The platform owner, the data owner and the identity governance team all share responsibility, because the exposure sits at the intersection of content access, secrets handling and integration risk. Accountability should include who approved the access model, who owns the leaked secret and who can revoke any downstream credentials.
Why This Matters for Security Teams
When ServiceNow exposes credentials or internal records, the failure is rarely a single misstep. It usually combines content access, secret handling and integration design, which means accountability cannot sit with one team alone. The platform owner may control configuration, the data owner defines sensitivity, and identity governance owns revocation, review and access boundaries. For broader context on how leaked secrets become a systems issue, see 52 NHI Breaches Analysis and the Guide to the Secret Sprawl Challenge.
Practitioners should also treat this as an identity problem, not just a SaaS incident. If a leaked token can be reused elsewhere, the blast radius extends into downstream tooling, automation and privileged workflows. That is why the question of “who is accountable” needs to include who approved the access model, who owns the credential lifecycle and who can prove revocation actually happened. Standards guidance from the OWASP Non-Human Identity Top 10 and NIST SP 800-63 Digital Identity Guidelines reinforces that identity assurance depends on explicit lifecycle control, not assumptions about platform safety. In practice, many security teams encounter shared accountability only after leaked credentials have already been replayed into adjacent systems.
How It Works in Practice
The most reliable operating model is to assign accountability across three layers. First, the platform owner is responsible for configuration, logging, integration hygiene and the security posture of the ServiceNow instance. Second, the data owner decides what data is permitted in workflows, forms, knowledge articles and exports, and should classify anything that can become sensitive once exposed. Third, identity governance owns entitlement review, secret rotation, revocation and evidence that downstream access was removed.
In concrete terms, that means every ServiceNow integration should have a named secret owner, a documented business purpose and a revocation path. If a token is used by a connector, bot or script, its lifecycle should be shorter than the process it supports. Current best practice also leans toward separating human admin access from machine access, so a compromised admin session does not automatically expose long-lived integration secrets. The Shai Hulud npm malware campaign and Reviewdog GitHub Action supply chain attack show how quickly exposed secrets can be harvested once they leave their intended boundary.

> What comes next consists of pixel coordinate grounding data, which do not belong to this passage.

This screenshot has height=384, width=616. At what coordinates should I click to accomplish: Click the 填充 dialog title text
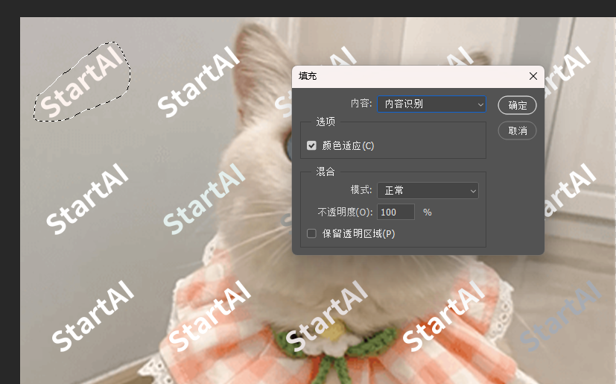[x=308, y=76]
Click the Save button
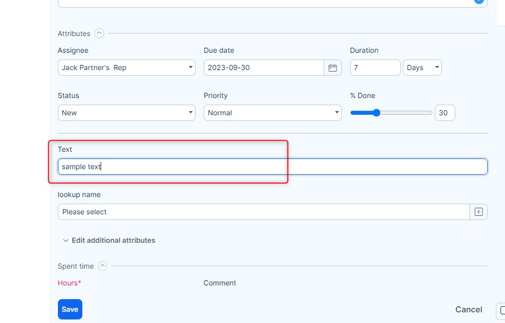The height and width of the screenshot is (323, 505). click(x=70, y=309)
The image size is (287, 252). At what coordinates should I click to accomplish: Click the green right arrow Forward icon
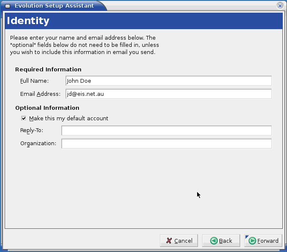252,241
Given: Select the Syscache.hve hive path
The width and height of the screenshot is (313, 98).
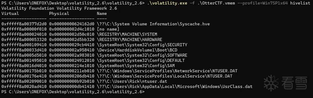Looking at the screenshot, I should pos(153,24).
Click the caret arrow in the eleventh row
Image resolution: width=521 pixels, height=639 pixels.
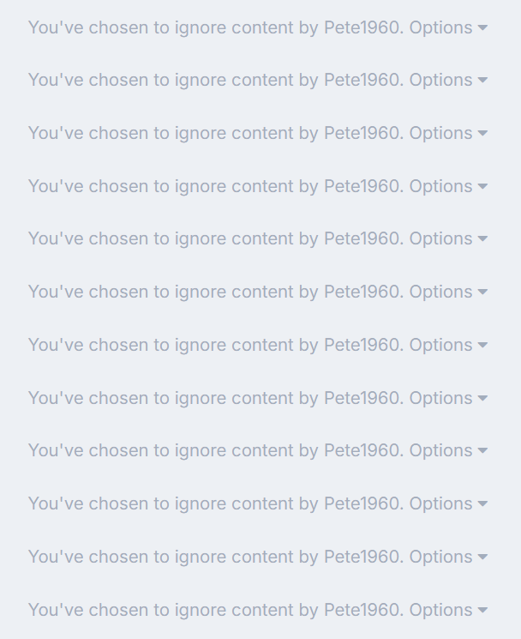pyautogui.click(x=482, y=558)
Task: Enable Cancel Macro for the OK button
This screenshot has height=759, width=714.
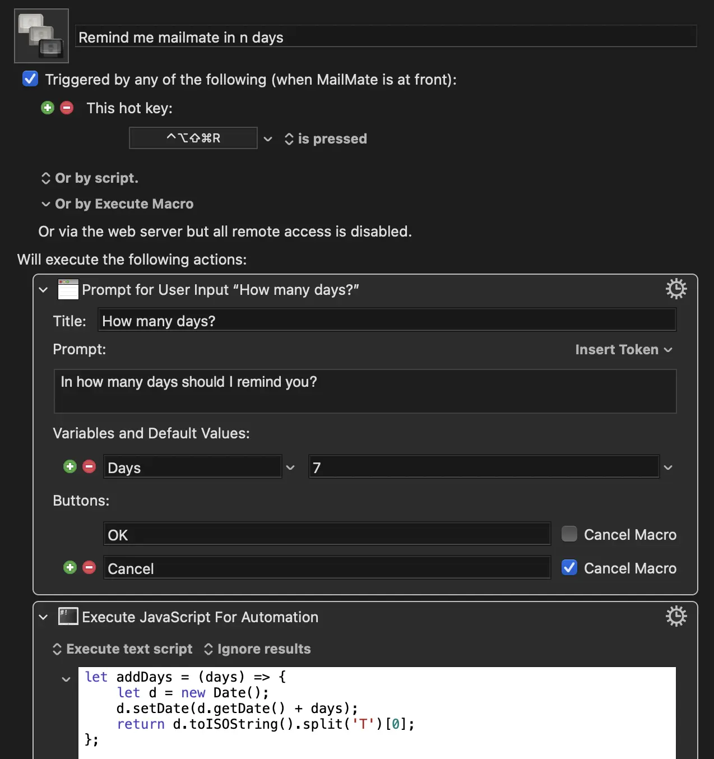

- Define ownership for the platform, the data and each integration secret.
- Use least privilege and separate roles for admin, data steward and revoker.
- Rotate credentials on a schedule and immediately after exposure.
- Log who approved access, who used it and who removed it.
For implementation detail, use the Anthropic report on the first AI-orchestrated cyber espionage campaign as a reminder that autonomous tooling can turn one exposed credential into a broader intrusion chain. These controls tend to break down when ServiceNow is connected to legacy scripts, shared service accounts and undocumented outbound integrations because revocation cannot be verified across every consumer.
Common Variations and Edge Cases
Tighter accountability often increases operational overhead, so organisations must balance faster remediation against cleaner ownership boundaries. That tradeoff matters most where ServiceNow is used as a workflow hub for multiple teams, because permissions and secrets are often reused to keep business processes moving.
There is no universal standard for this yet, but current guidance suggests a few recurring exceptions. If the leaked data is purely operational metadata, the data owner may be less exposed than when tickets contain incident notes, API keys or customer records. If a contractor or systems integrator created the integration, accountability still sits with the organisation that approved the access and retained the risk. If the secret lives outside ServiceNow but is injected into it through a connector, then the original secret owner must still participate in containment and rotation. The Cisco Active Directory credentials breach and New York Times breach illustrate how internal exposure often becomes an identity and access issue long before it becomes a platform-only issue.
Security teams should also distinguish between accountability for the incident and accountability for the control failure. The first is about triage, containment and disclosure. The second is about whether access reviews, secret handling rules and revocation workflows were actually in place. In real environments, the messy cases are shared admin models, inherited integrations and stale tokens that nobody can confidently map back to one owner.
Standards & Framework Alignment
This section maps relevant standards and security frameworks to the operational risks and controls described in this guidance.
OWASP Non-Human Identity Top 10 address the attack and risk surface, while NIST CSF 2.0 and NIST AI RMF set the governance and control requirements practitioners need to meet.
| Framework | Control / Reference | Relevance |
|---|---|---|
| OWASP Non-Human Identity Top 10 | NHI-03 | Shared ownership and secret rotation are core NHI control concerns. |
| NIST CSF 2.0 | PR.AC-4 | Least-privilege and access lifecycle control fit this accountability question. |
| NIST AI RMF | Accountability across platform, data and identity is a governance requirement. |
Document decision ownership, escalation paths and incident responsibilities for every ServiceNow integration.